* [WHAT TO WORK ON]:
1. In the text on limited liability companies, what are the owners of an LLC called?
2. Continue the text on limited liability companies from where it stops.

* [SUPPLIED TEXT]:
+++

Limited Liability Company (LLC)

Learning Outcomes

  • Define limited liability company (LLC) as a form of business
  • Discuss the advantages and disadvantages of LLCs

A limited liability company (LLC) is a hybrid business structure allowed by state statute.  LLCs are attractive to small business owners because they provide the limited liability features of a corporation and the tax efficiencies and operational flexibility of a partnership. Each state may use different regulations, and you should check with your state if you are interested in starting a limited liability company.

Owners of an LLC are called members. Most states do not restrict ownership, and so members may include individuals, corporations, other LLCs and foreign entities. There is no maximum number of members. Most states also permit “single-member” LLCs, those having only one owner.  

Unlike shareholders in a corporation, LLCs are not taxed as a separate business entity. Instead, all profits and losses are “passed through” the business to each member of the LLC. LLC members report profits and losses on their personal federal tax returns, just like the owners of a partnership would.

+++

* [DATA LISTING]:
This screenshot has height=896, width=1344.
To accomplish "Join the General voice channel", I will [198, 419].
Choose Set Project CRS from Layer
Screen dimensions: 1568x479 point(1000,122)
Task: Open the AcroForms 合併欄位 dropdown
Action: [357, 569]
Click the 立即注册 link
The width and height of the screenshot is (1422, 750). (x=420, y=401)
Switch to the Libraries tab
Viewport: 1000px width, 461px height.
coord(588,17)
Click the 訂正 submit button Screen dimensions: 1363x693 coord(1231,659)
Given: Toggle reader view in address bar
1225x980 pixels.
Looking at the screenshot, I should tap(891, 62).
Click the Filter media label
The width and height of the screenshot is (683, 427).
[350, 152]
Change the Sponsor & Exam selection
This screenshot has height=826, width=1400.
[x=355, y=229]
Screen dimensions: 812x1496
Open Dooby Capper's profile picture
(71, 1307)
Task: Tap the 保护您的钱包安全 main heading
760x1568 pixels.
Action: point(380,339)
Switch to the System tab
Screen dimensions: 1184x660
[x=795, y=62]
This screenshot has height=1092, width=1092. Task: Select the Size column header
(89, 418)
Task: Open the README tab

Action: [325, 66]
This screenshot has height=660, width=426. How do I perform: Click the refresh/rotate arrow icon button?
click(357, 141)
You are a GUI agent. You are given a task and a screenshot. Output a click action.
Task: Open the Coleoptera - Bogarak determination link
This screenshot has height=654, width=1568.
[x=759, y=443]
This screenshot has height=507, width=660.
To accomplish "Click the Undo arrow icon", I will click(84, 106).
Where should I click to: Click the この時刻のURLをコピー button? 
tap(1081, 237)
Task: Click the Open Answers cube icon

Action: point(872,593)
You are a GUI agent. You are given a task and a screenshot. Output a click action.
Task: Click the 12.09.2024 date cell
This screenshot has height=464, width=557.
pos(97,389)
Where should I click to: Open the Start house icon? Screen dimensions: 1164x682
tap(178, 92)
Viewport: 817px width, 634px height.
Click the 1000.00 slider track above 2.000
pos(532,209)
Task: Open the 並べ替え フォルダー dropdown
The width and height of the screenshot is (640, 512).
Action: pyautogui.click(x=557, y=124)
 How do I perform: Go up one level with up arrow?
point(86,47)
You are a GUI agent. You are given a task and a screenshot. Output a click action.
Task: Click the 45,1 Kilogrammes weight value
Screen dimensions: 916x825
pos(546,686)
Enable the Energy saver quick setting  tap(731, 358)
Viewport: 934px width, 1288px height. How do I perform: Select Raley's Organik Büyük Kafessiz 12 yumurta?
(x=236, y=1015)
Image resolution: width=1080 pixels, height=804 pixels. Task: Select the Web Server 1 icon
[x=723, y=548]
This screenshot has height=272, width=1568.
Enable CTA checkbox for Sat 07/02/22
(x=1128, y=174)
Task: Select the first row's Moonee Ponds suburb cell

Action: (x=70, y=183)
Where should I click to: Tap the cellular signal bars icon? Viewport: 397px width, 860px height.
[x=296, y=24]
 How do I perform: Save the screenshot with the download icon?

+++

* [ACTIVITY ANSWERS]:
1. Members.

2.
Forming an LLC 

While each state has slight variations on forming an LLC, they all adhere to some general principles:

Choose a Business Name. There are three rules that your LLC name needs to follow: (1) it must be different from an existing LLC in your state, (2) it must indicate that it’s an LLC (such as “LLC” or Limited Company”) and (3) it must not include words restricted by your state (such as “bank” and “insurance”). Your business name is automatically registered with your state when you register your business, so you do not have to go through a separate process.

File the Articles of Organization. The “articles of organization” is a simple document that legitimizes your LLC and includes information like your business name, address, and the names of its members. For most states, you file with the Secretary of State. However, other states may require that you file with a different office such as the State Corporation Commission, Department of Commerce and Consumer Affairs, Department of Consumer and Regulatory Affairs, or the Division of Corporations & Commercial Code.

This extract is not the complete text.